Dear President Cauce, Faculty Senate Chair Angotti, incoming Faculty Senate Chair Laws, incoming Faculty Senate Vice- Chair Reddy, and the members of the UW Board of Regents,

 

Recent communication (both on and off our listserv) from our UW-AAUP membership and list subscribers, alongside countless conversations we have held with colleagues in our units and networks, has made apparent to us the extent of faculty worry and dismay at the conditions of our planned return to campus in the fall.   The UW-AAUP Executive Board joins our members and colleagues in affirming that the currently existing plans and guidelines for an autumn return are inadequate, as we do not have in place the measures necessary to ensure faculty and students have the safety and support we need and deserve.

 

It is simply incomprehensible why the Covid vaccine “requirement” is not being handled in the same way as all other vaccination requirements on campus, through the mandatory submission of vaccination records.  We note, too, that with respect to other required vaccinations, medical, philosophical or religious exemptions must be documented and are subject to review (before approval) by a healthcare professional.  By contrast, UW is requiring merely “attestations” without proof of Covid vaccination, and we understand that “philosophical exemptions” may be claimed, without documentation or review, by the mere click of a box.   Why is our response to an actually existing, ongoing pandemic less stringent than our efforts at the prevention of other virulent diseases?   It is difficult to avoid the conclusion that the university is more concerned with tuition revenue than with the health and safety of its faculty, students, and staff.

 

At the same time, faculty are confronted with highly ambiguous guidelines concerning fall quarter teaching.  Crucial questions around working conditions and accommodations for faculty are apparently to be resolved at the unit level; in the absence of coherent directives and protocols, units are literally scrambling to devise their own (radically different) interpretations of how autumn quarter teaching will proceed.  This is a recipe for inequity. 

 

In the two groups responsible for planning the fall return; the UW’s “Back to Work Taskforce” (https://www.washington.edu/coronavirus/work-task-force/) and “Back to School Taskforce” (https://www.washington.edu/coronavirus/learning-task-force/), there is virtually no faculty representation.  Each body includes only a single faculty representative (1 of 14 and 1 of 10 members, respectively).  This top-down approach to classroom planning suggests a serious lapse of shared governance; it is not shared governance if faculty are not at the table. 

 

The UW-AAUP Board calls for the prompt creation of a joint, UW faculty-led Senate/AAUP Emergency Safety and Support Task Force.  The emergency task force would develop requirements for safe and healthy learning and working conditions.  In particular, this task force would address the following, urgent safety and support needs.

 

a.        Ensure all students, faculty, and staff submit proof of vaccination, not just attestations of having received vaccinations.

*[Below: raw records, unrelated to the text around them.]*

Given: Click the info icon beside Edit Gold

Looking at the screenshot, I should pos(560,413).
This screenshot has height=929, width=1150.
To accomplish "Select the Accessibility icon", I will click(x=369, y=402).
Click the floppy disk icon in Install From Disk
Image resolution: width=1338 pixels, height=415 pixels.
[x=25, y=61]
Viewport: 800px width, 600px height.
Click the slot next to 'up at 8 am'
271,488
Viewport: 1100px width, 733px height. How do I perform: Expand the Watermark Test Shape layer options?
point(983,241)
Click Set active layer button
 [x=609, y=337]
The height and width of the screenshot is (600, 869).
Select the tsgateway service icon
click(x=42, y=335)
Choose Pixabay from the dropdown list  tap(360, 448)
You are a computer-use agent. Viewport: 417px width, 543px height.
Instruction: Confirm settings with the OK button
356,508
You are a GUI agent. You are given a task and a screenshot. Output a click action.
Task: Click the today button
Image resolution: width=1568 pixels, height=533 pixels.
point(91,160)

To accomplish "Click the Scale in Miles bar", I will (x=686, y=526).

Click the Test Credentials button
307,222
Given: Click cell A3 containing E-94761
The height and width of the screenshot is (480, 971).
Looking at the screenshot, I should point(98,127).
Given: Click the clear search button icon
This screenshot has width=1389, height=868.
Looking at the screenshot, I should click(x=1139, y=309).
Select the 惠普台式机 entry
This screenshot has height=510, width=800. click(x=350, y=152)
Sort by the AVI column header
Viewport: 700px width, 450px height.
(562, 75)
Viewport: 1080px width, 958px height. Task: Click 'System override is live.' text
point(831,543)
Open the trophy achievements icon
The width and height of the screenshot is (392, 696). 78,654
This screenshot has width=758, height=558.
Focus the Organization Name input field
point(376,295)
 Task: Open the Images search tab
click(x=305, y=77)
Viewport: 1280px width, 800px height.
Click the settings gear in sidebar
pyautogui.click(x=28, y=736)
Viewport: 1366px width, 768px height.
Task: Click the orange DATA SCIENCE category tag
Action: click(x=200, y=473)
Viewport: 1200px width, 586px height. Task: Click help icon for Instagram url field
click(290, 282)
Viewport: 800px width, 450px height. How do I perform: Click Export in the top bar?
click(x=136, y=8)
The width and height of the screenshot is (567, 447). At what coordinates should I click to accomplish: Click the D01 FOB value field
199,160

b.       Ensure all requested exemptions are documents and reviewed by a healthcare professional.

c.        Ensure vaccination proofs are submitted before the start of Autumn Quarter classes (currently, students may delay even so much as “attesting” to their vaccination status until registering for winter quarter). 

d.       Robust testing, tracing, and isolation programs, along with a universal masking mandate inside buildings until there is a marked decrease in community transmission of Covid-19.

e.        Work environment improvements, including: upgrading HVAC systems to MERV 13, timely filter replacements, improving indoor ventilation and airflow, social distancing infrastructures, and enhanced daily cleaning of classrooms and workspaces.

f.         Clear guidelines for fall quarter teaching and a single, clear, and efficient mechanism for faculty to request accommodations, including assignment to on-line classes, when a return to the classroom continues to pose a health risk to the faculty or their housemates. The safety of faculty must be paramount in these decisions, and the decisions cannot simply be delegated to units

g.       Recognition that “multi-modal” teaching (accommodating both in-person and remote students in a single class) constitutes a course overload that should be compensated as such; further, assurance the university is not exploiting the pandemic to generalize expectations for a “hybrid” teaching model, in which in-person instructors would routinely be expected to also accommodate remote learners.

h.       A dedicated COVID 19 Tech and Teaching Support Team at UW IT to keep pace with the volume of instructor needs resulting from the mix of face to face, distance and hybrid learning environments. 

 

This is a matter of the utmost urgency.  We look forward to your prompt replies.